[Dataset excerpts]

[Start of section]

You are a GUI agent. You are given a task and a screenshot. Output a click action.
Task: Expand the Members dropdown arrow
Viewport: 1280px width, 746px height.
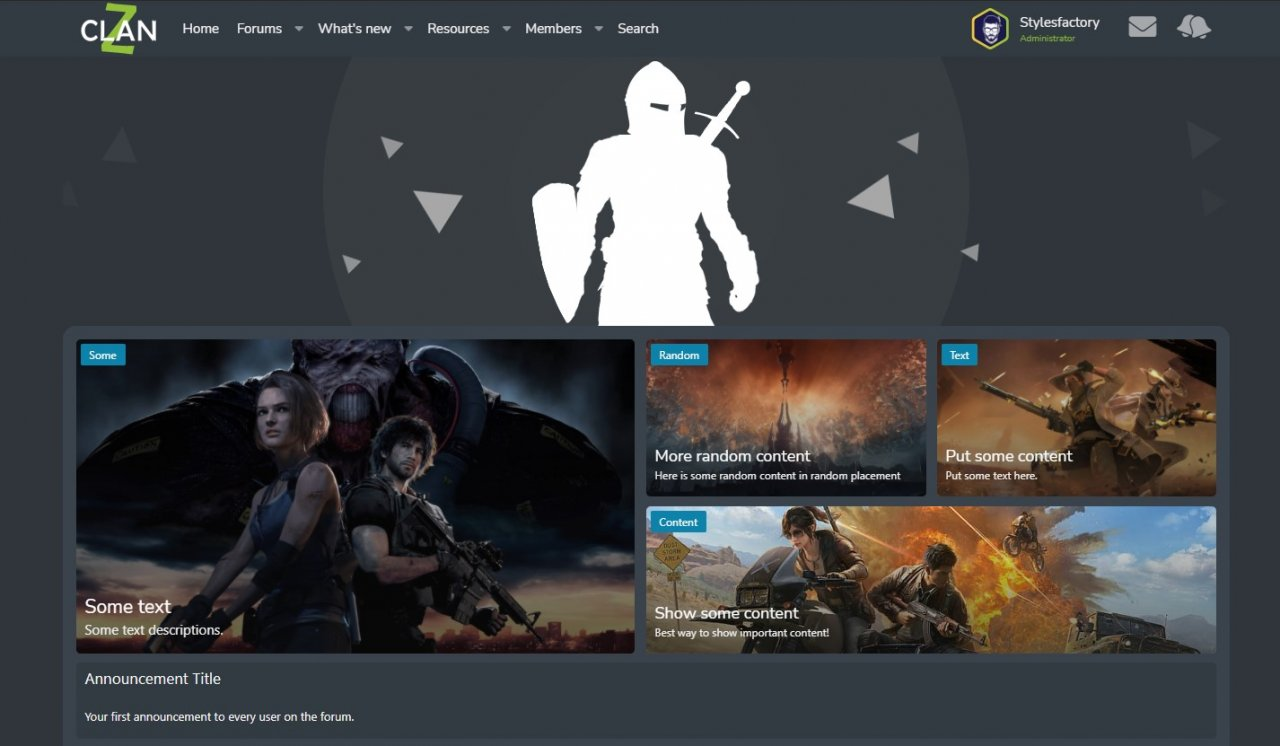(599, 29)
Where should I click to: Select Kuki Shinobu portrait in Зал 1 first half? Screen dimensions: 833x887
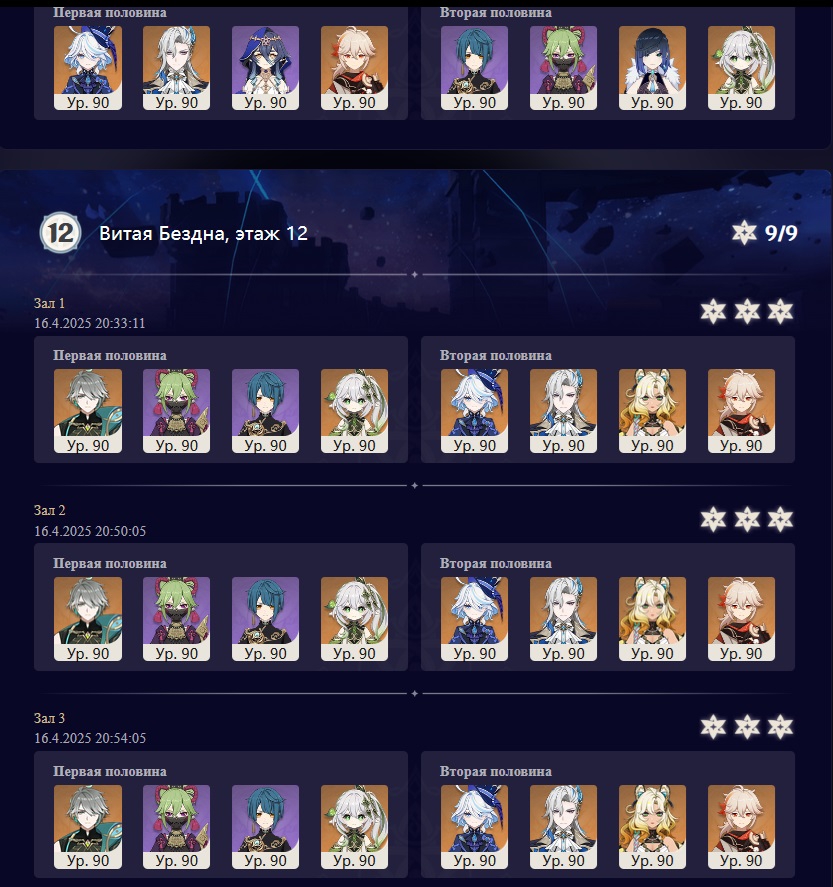pyautogui.click(x=176, y=411)
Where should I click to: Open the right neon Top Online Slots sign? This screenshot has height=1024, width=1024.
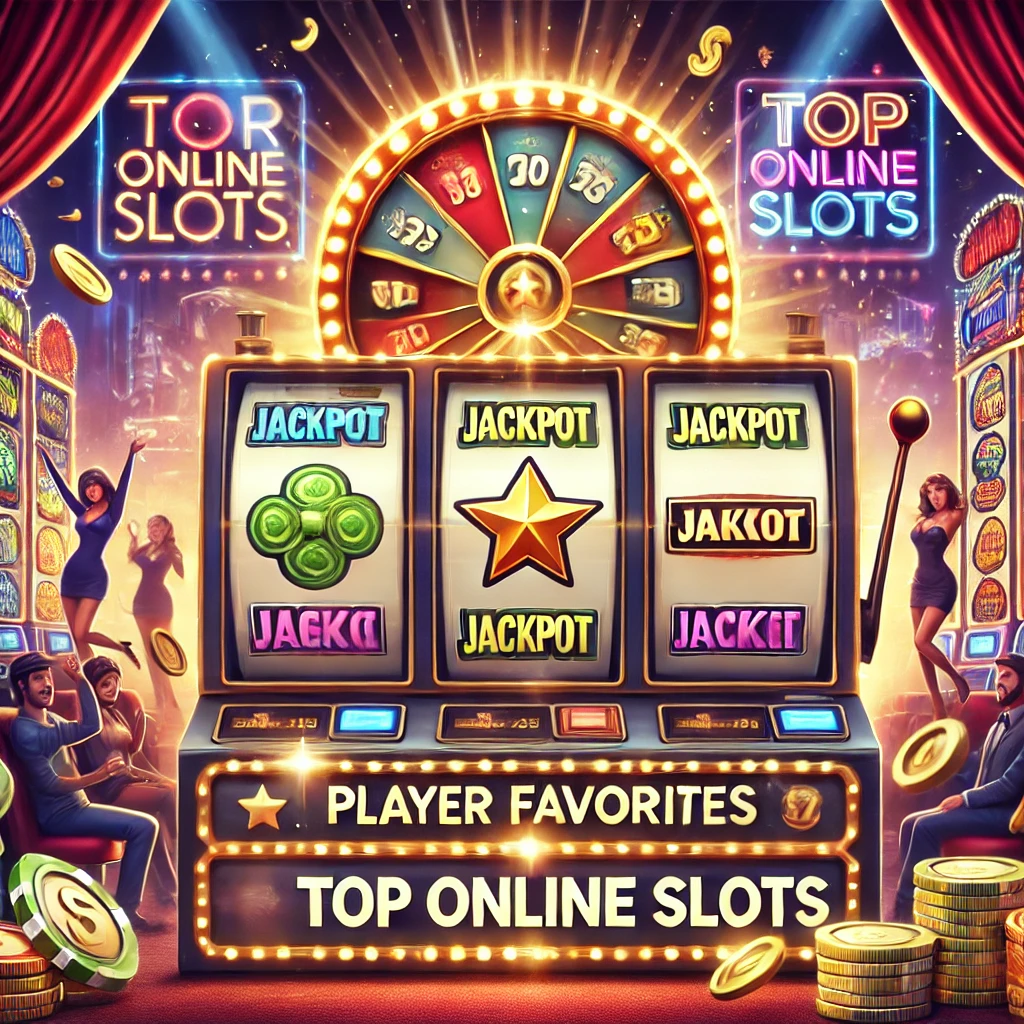point(834,167)
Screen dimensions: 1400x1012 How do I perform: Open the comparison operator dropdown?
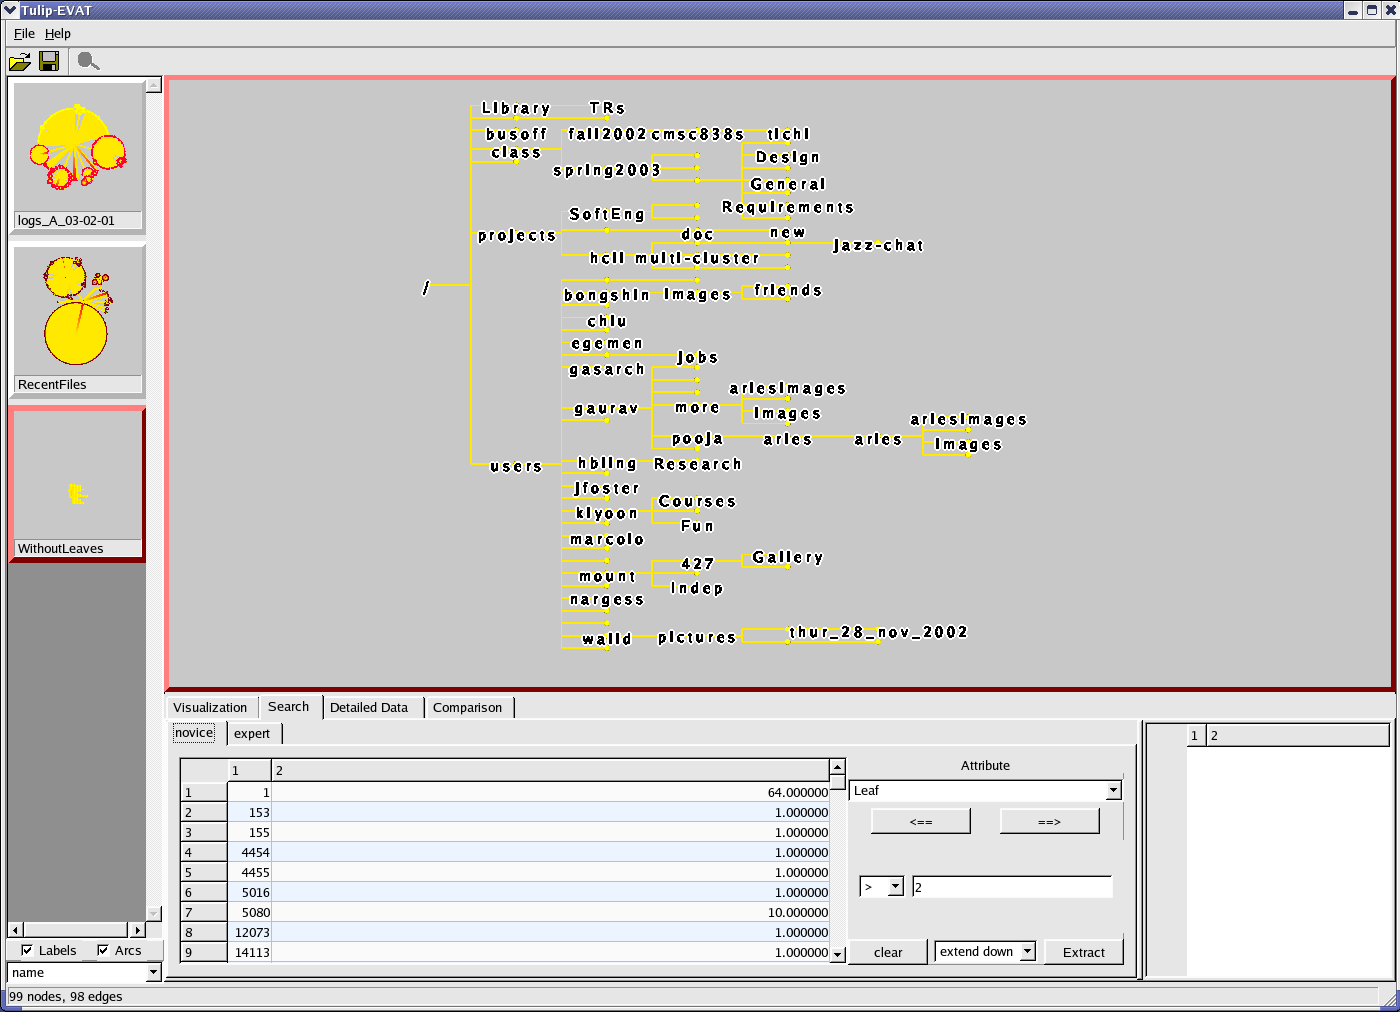pos(895,887)
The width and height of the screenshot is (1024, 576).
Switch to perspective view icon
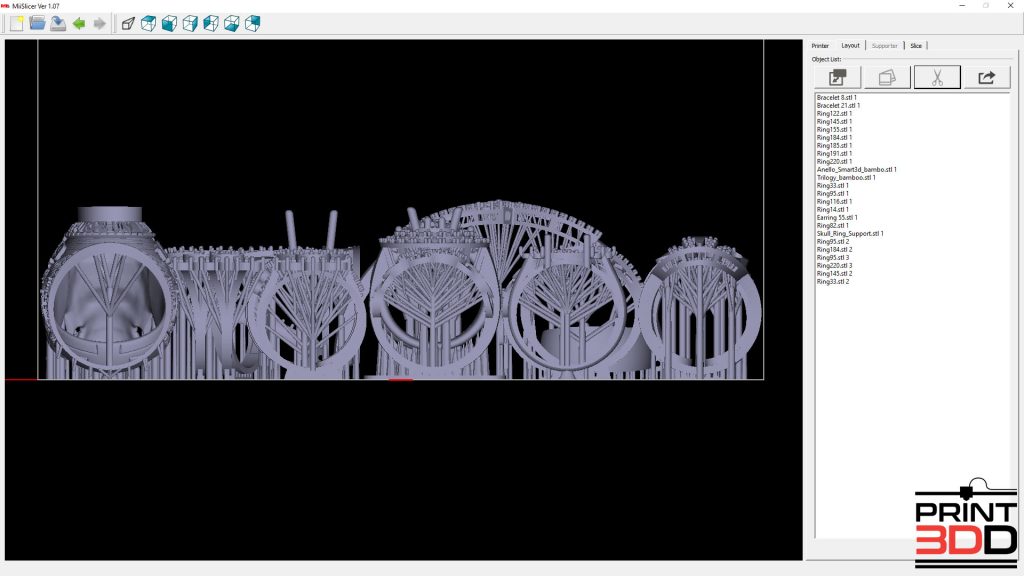point(128,23)
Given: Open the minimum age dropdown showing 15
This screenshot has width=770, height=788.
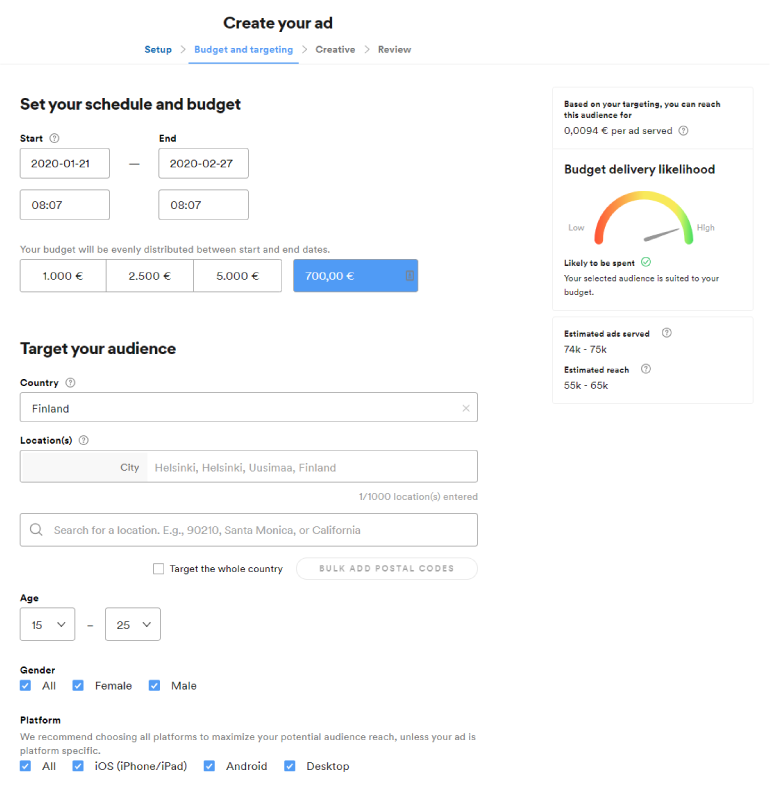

[End of section]

» **About this exercise**
Restate, word for word, the entries above, dropping any picture.

» **Exercise solution**
You are a GUI agent. You are given a task and a screenshot. Output a click action.
Task: Expand the Members dropdown arrow
Viewport: 1280px width, 746px height.
(599, 29)
Where should I click to: Select Kuki Shinobu portrait in Зал 1 first half? Screen dimensions: 833x887
pyautogui.click(x=176, y=411)
Where should I click to: Open the right neon Top Online Slots sign? This screenshot has height=1024, width=1024.
point(834,167)
Screen dimensions: 1400x1012 How do I perform: Open the comparison operator dropdown?
pos(895,887)
The width and height of the screenshot is (1024, 576).
Switch to perspective view icon
point(128,23)
Given: Open the minimum age dropdown showing 15
This screenshot has width=770, height=788.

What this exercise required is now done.